◆ What you should do: In the records below, find each line that holds "Vida" and return it.

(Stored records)

━━━

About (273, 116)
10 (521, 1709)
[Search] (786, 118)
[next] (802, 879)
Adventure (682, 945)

━━━

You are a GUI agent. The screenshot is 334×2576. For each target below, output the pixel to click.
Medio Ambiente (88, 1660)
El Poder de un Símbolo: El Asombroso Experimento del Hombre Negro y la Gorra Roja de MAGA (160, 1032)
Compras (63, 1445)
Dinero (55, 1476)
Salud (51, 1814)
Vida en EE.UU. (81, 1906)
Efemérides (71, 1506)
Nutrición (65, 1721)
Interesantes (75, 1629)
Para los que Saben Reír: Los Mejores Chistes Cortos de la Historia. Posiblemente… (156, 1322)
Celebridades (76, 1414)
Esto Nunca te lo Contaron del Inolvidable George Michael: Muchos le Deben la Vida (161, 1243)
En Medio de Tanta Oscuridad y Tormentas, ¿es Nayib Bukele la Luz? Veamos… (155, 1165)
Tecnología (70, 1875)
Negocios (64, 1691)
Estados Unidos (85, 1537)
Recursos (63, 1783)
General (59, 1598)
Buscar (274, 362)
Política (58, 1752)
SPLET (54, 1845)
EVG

━━━

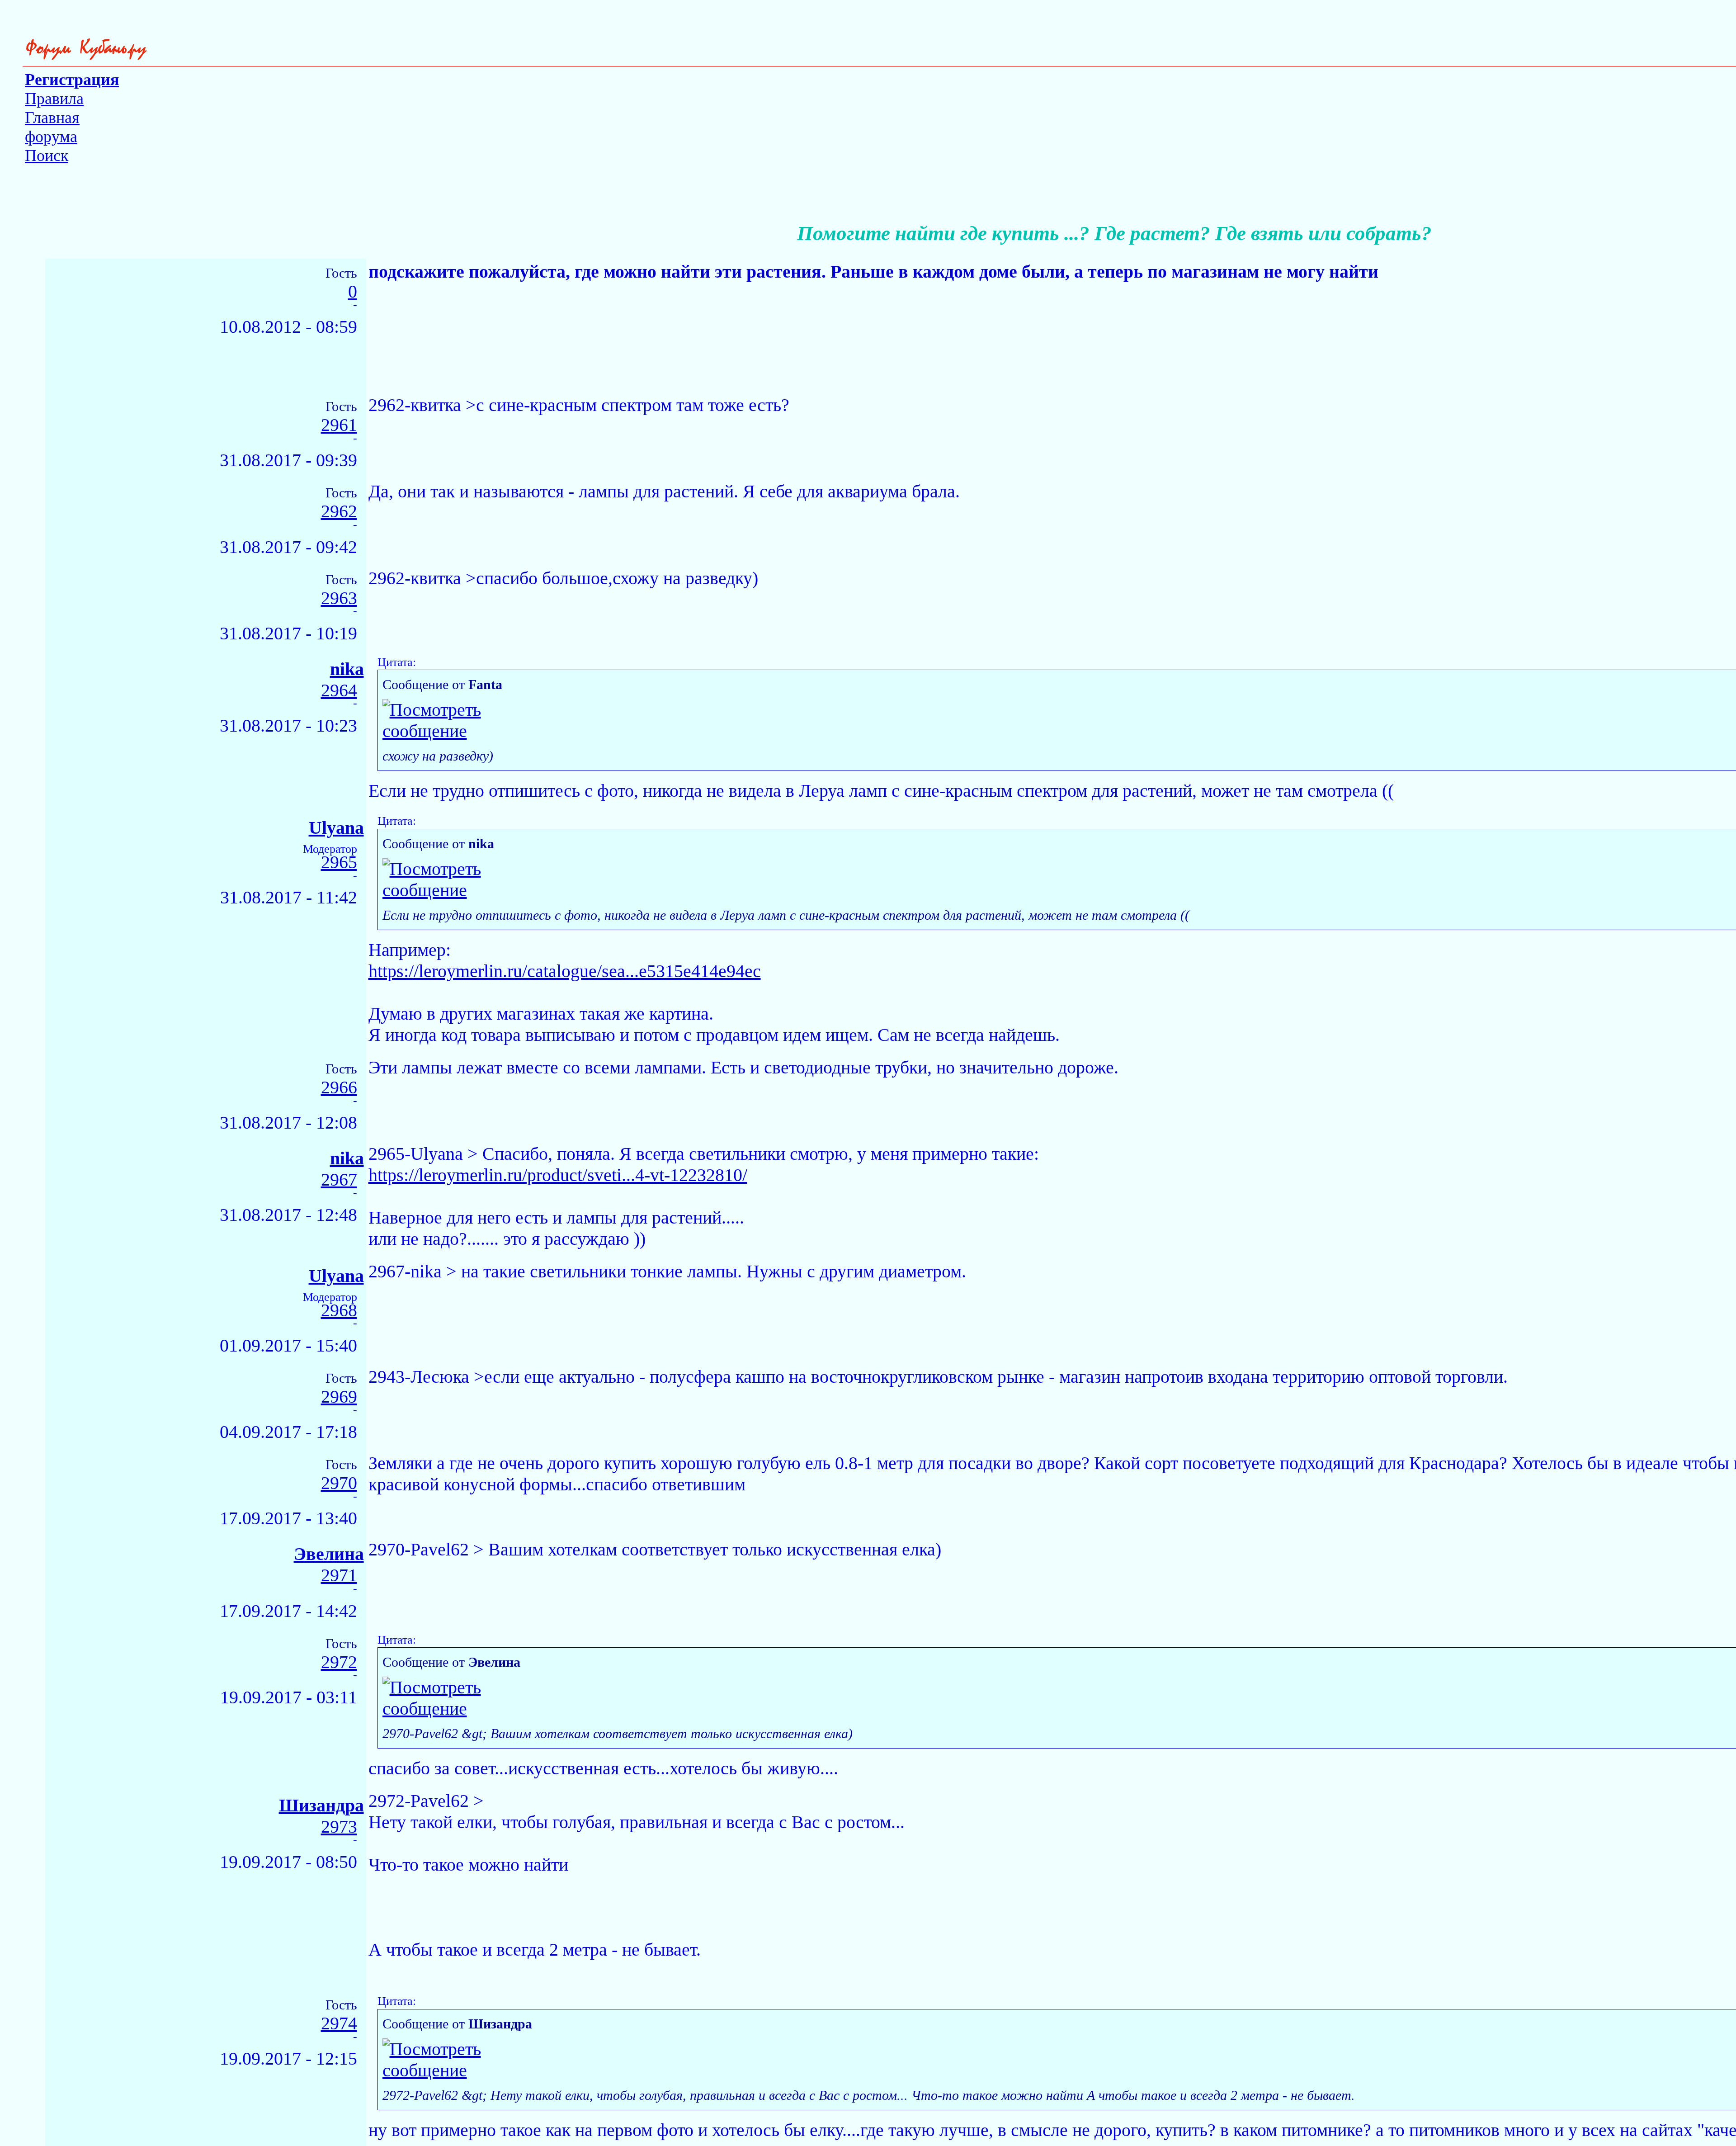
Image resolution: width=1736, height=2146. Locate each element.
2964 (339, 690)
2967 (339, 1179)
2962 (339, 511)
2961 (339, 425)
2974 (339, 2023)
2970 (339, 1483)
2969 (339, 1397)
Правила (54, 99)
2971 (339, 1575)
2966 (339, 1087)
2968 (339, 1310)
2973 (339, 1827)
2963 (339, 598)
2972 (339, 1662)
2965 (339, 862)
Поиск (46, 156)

━━━

◆ Result below:
Vida en EE.UU. (81, 1906)
Esto Nunca te lo Contaron del Inolvidable George Michael: Muchos le Deben la Vida (161, 1243)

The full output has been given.